Tempat berlindung untuk melindungi warga dari potensi serangan Korea Utara berdiri di Pulau Yeonpyeong, Korea Selatan, pada hari Jumat, 26 Juni 2020. Di pulau Yeonpyeong yang sepi, ancaman konflik terus terjadi dengan artileri pantai Korea Utara yang hanya berjarak 11 kilometer (7 mil ) ) jauh dan spanduk propaganda terlihat melalui teropong.
Bloomberg | Bloomberg | Gambar Getty
Korea Selatan dilaporkan memerintahkan warga sipil di pulau perbatasan Yeonpyeong untuk pindah ke tempat perlindungan setelah Korea Utara menembakkan 200 peluru artileri ke laut dekat pulau itu, kata media berita lokal pada hari Jumat.
“Kami mengumumkan evakuasi setelah menerima telepon dari unit militer yang mengatakan mereka melakukan serangan maritim di Pulau Yeongpyeong karena ada situasi dengan provokasi Korea Utara,” kata seorang pejabat kepada Yonhap News.
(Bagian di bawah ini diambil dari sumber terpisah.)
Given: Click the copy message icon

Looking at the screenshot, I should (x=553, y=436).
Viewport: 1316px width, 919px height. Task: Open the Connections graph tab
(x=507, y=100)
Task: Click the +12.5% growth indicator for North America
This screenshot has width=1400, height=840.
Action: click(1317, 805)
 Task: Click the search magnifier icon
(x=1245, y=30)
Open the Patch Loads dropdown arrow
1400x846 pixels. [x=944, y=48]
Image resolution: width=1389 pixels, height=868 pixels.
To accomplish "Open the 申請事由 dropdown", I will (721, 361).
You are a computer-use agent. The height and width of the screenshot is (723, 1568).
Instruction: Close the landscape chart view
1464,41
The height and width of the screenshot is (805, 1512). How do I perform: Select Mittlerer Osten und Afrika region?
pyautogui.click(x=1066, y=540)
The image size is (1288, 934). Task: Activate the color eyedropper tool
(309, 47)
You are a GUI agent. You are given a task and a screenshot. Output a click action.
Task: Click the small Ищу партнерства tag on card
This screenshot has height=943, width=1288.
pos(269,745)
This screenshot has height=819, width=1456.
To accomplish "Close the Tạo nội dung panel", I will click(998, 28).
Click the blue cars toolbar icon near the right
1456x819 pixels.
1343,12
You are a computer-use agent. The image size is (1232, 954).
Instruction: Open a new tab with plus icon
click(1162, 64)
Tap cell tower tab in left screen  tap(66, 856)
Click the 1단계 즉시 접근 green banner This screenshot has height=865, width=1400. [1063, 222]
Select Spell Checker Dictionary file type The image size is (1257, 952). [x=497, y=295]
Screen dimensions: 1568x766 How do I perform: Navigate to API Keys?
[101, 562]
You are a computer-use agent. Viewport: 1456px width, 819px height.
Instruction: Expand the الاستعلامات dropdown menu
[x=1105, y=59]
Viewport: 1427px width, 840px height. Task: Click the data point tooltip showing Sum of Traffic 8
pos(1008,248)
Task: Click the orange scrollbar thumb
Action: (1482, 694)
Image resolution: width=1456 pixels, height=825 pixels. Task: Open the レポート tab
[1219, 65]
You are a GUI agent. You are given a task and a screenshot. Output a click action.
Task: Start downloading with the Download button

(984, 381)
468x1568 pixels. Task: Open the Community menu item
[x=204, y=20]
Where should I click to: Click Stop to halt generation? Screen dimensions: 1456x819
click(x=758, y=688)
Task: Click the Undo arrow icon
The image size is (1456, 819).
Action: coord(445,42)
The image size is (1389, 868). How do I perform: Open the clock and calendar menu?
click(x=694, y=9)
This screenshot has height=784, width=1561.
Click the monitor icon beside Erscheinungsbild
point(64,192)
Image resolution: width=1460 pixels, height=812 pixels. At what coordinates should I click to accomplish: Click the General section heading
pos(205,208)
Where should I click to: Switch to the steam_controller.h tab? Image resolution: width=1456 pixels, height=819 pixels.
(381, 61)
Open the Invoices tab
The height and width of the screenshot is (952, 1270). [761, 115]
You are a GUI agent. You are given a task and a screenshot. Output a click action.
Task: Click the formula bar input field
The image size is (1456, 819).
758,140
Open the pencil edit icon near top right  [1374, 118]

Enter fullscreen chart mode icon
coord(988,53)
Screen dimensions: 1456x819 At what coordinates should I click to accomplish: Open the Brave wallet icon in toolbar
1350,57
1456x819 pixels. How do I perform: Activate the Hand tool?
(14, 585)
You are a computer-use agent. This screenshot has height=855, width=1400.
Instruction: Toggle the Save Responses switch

Perintah evakuasi darurat dikeluarkan pada pukul 12:02 dan 12:30 waktu setempat pada hari Jumat, kata laporan itu.
“Militer Korea Utara menembakkan lebih dari 200 peluru hari ini sekitar pukul 09.00 hingga 11.00 di kawasan Tanjung Jangsan, sebelah utara Pulau Baengnyeong, dan Tanjung Sansan, sebelah utara Pulau Yeonpyeong,” kata Korea Selatan. kata Kepala Staf Gabungan, menurut NBC News. Sejauh ini tidak ada korban cedera yang dilaporkan.
Sebagai tanggapan, korps marinir Korea Selatan meminta evakuasi warga dari Yeonpyeong dan menjadwalkan “latihan penembakan maritim” pada sore hari, Chosun Ilbo melaporkan, mengutip seorang pejabat dari kantor kotapraja Yeonpyeong.
Pejabat tersebut menambahkan bahwa sebagian besar warga telah pergi ke tempat penampungan, dan waktu berakhirnya proses evakuasi belum ditentukan.
Chosun Ilbo menambahkan, “Sudah diketahui bahwa pelatihan meriam maritim Korps Marinir merupakan respons terhadap hal ini,” mengacu pada penembakan Korea Utara.
Pulau Yeonpyeong berada di dekat apa yang dikenal sebagai “Garis Batas Utara”, perbatasan laut de facto yang memisahkan kedua Korea. Tak satu pun peluru yang ditembakkan pada hari Jumat melintasi NLL, kata Reuters.
Dalam peningkatan ketegangan yang besar pada bulan November 2010, pulau itu dibombardir oleh artileri Korea Utara, menewaskan dua marinir Korea Selatan dan dua warga sipil. Setidaknya 18 orang terluka saat itu, dan lebih dari 100 bangunan rusak.
Saat itu, Sekretaris Jenderal Perserikatan Bangsa-Bangsa, Ban Ki-moon, menyebutnya sebagai salah satu “insiden paling serius” sejak Perang Korea.
Korea Utara dan Korea Selatan secara resmi masih berperang, karena Perang Korea berakhir pada tahun 1953 dengan gencatan senjata dan bukan perjanjian perdamaian formal.